# Modena pigeon and java doves sharing an aviary?



## Ange17 (Jul 3, 2011)

Follow on from my post about Jack my Modenas Pigeon:

Had a few more thoughts on Jack and his housing situation 

Just don't know if it would work  when we went to buy our first Garden doves the lady also had Java Doves which were lovely and my daughter really took to. They were very tame and sat on her hand straight away and she loved them! I said at some point we might look into getting some. So I was wondering if Jack could live in an aviary with Java Doves? If he could it would obviously give him company, don't really like the thought of single animals Any thoughts?


----------



## spirit wings (Mar 29, 2008)

(Entries about locating words and elements)
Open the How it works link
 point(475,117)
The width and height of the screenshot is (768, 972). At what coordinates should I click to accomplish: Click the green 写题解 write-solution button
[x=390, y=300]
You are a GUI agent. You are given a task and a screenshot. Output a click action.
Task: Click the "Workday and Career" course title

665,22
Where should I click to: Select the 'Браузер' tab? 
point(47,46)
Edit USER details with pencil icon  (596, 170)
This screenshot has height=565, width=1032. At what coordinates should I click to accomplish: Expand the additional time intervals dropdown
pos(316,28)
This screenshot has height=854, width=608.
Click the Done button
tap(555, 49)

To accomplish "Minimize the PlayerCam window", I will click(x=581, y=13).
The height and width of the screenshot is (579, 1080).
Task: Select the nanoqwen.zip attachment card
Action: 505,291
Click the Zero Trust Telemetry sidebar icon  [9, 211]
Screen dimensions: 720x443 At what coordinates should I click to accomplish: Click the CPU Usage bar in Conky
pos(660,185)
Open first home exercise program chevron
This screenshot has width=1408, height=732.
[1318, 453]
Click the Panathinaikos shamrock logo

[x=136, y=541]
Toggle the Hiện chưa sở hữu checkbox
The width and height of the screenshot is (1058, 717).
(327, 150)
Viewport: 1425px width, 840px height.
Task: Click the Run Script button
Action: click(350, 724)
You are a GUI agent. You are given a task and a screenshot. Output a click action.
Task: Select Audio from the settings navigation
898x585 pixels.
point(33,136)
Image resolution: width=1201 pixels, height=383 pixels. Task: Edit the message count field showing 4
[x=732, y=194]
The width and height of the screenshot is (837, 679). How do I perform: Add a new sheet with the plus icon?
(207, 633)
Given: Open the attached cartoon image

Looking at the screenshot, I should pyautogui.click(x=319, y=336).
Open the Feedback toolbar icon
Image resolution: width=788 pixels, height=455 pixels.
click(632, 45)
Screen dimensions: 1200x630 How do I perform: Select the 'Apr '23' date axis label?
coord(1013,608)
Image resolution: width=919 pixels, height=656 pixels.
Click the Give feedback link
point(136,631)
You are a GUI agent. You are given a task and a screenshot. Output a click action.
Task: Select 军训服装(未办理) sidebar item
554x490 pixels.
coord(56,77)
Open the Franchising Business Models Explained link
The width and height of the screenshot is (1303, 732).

Exercise aim -
Output the entire forum thread about housing a Modena pigeon with Java doves, word for word. The records were drawn from a separate source.

Task result -
# Modena pigeon and java doves sharing an aviary?



## Ange17 (Jul 3, 2011)

Follow on from my post about Jack my Modenas Pigeon:

Had a few more thoughts on Jack and his housing situation 

Just don't know if it would work  when we went to buy our first Garden doves the lady also had Java Doves which were lovely and my daughter really took to. They were very tame and sat on her hand straight away and she loved them! I said at some point we might look into getting some. So I was wondering if Jack could live in an aviary with Java Doves? If he could it would obviously give him company, don't really like the thought of single animals Any thoughts?


----------



## spirit wings (Mar 29, 2008)